You maintain a shared Terraform module. You need to make a breaking change. Which repos across your org actually source it — and at which version? Here's why the answer is harder than it should be.
You maintain an internal Terraform module. Maybe it's terraform-aws-vpc or modules/rds-cluster or a shared networking baseline that half the org builds on top of. It started as a convenience — one team wrote a good VPC module, others adopted it, and now it's load-bearing infrastructure for dozens of repos.
Then you need to change it. Maybe you're upgrading the AWS provider from v4 to v5 and the module interface needs to change. Maybe you're deprecating a variable that seemed like a good idea eighteen months ago. Maybe you're fixing a security misconfiguration and the fix requires consumers to pass a new required variable.
The question is simple: which repos across our org source this module, and at which version?
If you can't answer this, you're deploying blind. You either make the change and wait for terraform plan failures to trickle in across teams, or you don't make the change at all and let the tech debt compound. Neither option is good.
The scenario
Here's what this typically looks like.
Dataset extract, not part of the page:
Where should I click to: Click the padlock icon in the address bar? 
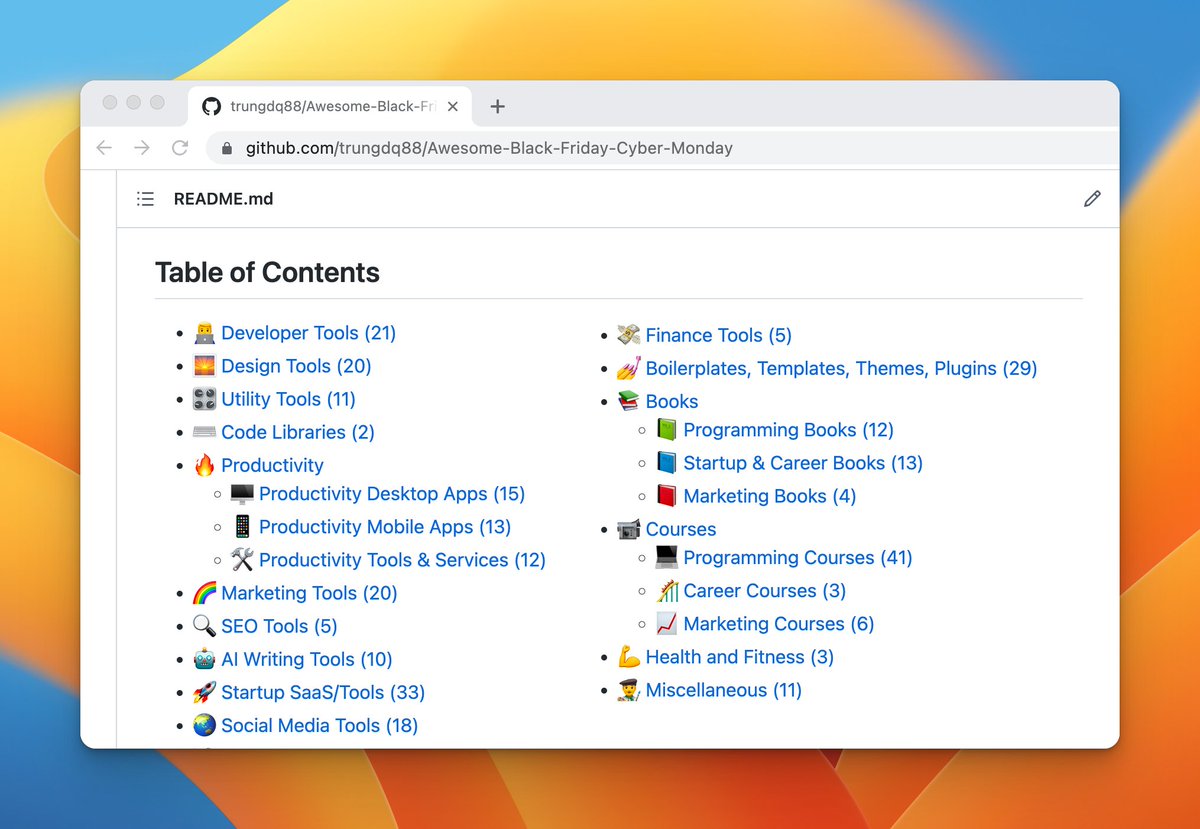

Your platform team publishes a module, and repos across the org consume it:
module "vpc" {
source = "git::https://gitlab.company.com/infra/terraform-aws-vpc.git?ref=v2.3.0"
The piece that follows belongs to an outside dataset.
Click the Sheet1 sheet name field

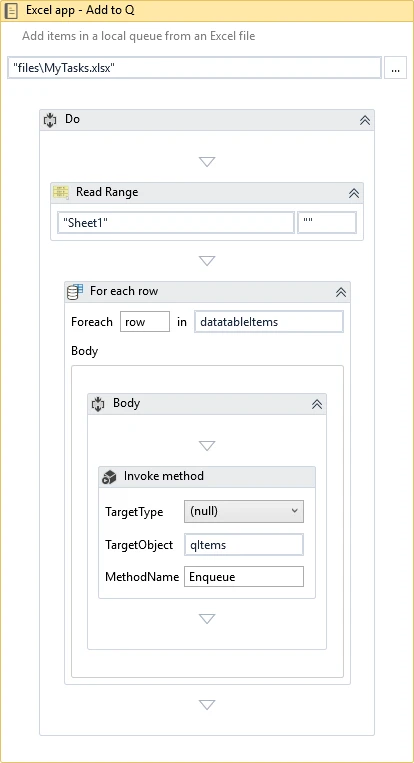(176, 223)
cidr_block = "10.0.0.0/16"
environment = var.environment
}
Some repos pin to a specific Git tag. Some pin to a branch. Some point at main with no ref at all, which means they're consuming whatever happens to be at HEAD when they next run terraform init. Some source the module from your internal Terraform registry instead of Git. Some use a relative path because the module lives in a monorepo alongside the consuming root module.
You need to find all of them, understand which version each one uses, and figure out which teams to notify before you push the breaking change. Right now, most teams do this by grepping, searching the Terraform registry UI, or asking in Slack. None of these give you a complete answer.
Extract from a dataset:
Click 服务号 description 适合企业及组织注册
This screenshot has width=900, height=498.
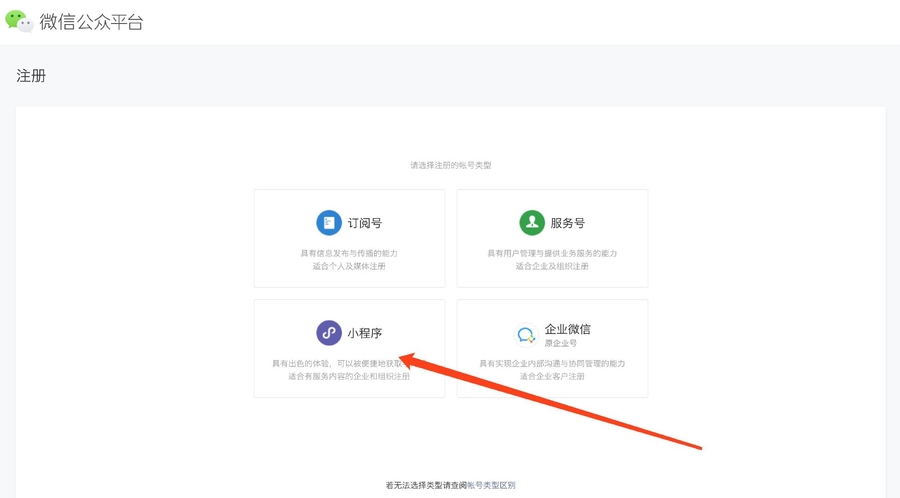pyautogui.click(x=552, y=266)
What existing tools give you (and where they stop)
Several tools address pieces of the Terraform module consumer problem. Each one is useful in its own context. None of them answer the full question.
HCP Terraform (Terraform Cloud) Module Registry
If you use HCP Terraform or Terraform Enterprise, the private module registry tracks which workspaces consume a published module. The registry UI shows a module's versions, usage statistics, and which workspaces reference it.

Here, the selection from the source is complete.